SELECTED PASSAGE start

A Letter to My Freshman Self

If you could talk to your freshman self, what would you say?

By Clancy Kimble

I spent my weekend going through the box shoved in the back of my closet where I put all my lame high school stuff: a movie ticket from my first real date with a boy, my prom corsage, rocks and shells from the lake where I spent my summers, and a letter addressed to “senior Clancy”. This was written to me in August of 2019 by a self-conscious, stressed-out, and blonde Clancy. As I read it, I realized how much I’ve changed over the past four years. It made me want to go back in time and knock some sense into my old self, tell her that she was just fine the way she was and to quit worrying about what everybody thinks. I thought to myself, “freshman Clancy would absolutely loose her marbles if she could see senior Clancy”, so here goes. Freshman Clancy, you’re going to want to sit down for this.

Clancy on her first day of freshman year

Dear freshman Clancy,

 As I am writing this it is April 21, 2023. It is my second to last month of senior year. Everyone puts all this pressure on senior year, like I’m somehow supposed to be an adult and know what I’m doing with my life in a month when I walk across the stage. Here’s a secret, I don’t have it all figured out. There’s no magic switch that flips when you wake up your first day of senior year, and suddenly you know all the secrets of the universe- like how to do taxes or what temperature you’re supposed to wash whites on. I may look the part, but deep down I’m still a scared little freshman and I’m just as nervous as you are. Comforting, I know.

SELECTED PASSAGE end
SUPPLIED DATA start

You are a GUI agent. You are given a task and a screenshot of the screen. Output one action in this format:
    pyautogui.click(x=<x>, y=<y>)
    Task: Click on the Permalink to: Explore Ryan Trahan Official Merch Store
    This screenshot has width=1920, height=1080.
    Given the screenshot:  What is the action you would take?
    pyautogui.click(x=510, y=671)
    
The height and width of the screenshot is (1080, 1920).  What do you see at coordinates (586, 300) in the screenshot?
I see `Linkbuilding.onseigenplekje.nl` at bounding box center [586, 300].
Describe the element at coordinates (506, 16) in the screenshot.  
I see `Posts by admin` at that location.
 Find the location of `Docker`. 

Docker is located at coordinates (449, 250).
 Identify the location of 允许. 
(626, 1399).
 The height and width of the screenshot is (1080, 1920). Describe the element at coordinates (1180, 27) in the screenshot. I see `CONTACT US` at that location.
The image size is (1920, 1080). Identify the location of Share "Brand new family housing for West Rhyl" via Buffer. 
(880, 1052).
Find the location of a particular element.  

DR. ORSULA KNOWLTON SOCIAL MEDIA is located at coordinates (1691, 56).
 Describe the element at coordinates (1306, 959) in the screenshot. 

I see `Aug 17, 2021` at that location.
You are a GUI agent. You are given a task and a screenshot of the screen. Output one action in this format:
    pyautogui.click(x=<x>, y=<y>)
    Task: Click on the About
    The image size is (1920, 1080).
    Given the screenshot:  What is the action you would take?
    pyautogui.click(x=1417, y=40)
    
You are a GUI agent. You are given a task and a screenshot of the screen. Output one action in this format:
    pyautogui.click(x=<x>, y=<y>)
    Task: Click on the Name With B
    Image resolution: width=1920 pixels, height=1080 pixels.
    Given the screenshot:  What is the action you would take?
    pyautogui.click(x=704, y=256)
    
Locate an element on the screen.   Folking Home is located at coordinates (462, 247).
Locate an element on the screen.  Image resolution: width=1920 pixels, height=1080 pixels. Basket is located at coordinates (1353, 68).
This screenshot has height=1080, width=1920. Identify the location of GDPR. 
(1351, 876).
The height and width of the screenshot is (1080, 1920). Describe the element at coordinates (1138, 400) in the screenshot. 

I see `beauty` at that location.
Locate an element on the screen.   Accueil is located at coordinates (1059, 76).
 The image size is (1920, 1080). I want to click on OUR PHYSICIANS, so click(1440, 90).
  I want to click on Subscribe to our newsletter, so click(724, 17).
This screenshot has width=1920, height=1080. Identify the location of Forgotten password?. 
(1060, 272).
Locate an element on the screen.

SUPPLIED DATA end

> [DIRECTION] In the essay about writing to a freshman self, when was the letter addressed to "senior Clancy" written? These records are separate from the essay and have no connection to it.

> [PROBLEM SOLUTION] August of 2019